*Task goal:*
Copy each line in the data that includes the word "height".
+++ Task material +++
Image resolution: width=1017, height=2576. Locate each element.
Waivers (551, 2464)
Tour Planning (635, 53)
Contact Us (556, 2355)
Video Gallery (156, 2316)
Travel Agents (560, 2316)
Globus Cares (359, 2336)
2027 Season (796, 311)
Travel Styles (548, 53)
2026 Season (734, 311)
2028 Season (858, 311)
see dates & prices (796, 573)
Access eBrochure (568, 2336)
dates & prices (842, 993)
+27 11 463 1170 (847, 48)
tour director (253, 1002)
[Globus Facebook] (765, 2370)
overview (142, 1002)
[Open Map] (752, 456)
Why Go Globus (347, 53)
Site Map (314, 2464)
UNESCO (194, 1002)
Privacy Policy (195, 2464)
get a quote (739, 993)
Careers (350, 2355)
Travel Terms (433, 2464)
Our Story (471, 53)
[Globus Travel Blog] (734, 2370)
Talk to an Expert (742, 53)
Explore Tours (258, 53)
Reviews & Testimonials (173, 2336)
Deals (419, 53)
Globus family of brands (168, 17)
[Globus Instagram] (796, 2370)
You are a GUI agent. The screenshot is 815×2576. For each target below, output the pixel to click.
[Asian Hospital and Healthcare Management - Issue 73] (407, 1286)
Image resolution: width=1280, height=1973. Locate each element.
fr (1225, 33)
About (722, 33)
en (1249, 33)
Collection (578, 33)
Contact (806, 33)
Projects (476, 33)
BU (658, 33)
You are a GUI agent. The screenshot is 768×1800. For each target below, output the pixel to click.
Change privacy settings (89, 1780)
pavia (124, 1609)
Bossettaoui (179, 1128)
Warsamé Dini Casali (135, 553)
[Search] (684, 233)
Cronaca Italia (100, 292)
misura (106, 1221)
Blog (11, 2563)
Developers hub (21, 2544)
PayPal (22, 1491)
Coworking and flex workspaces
+++
*Response below:*
Image resolution: width=1017, height=2576. Locate each element.
Image resolution: width=1280, height=1973. Locate each element.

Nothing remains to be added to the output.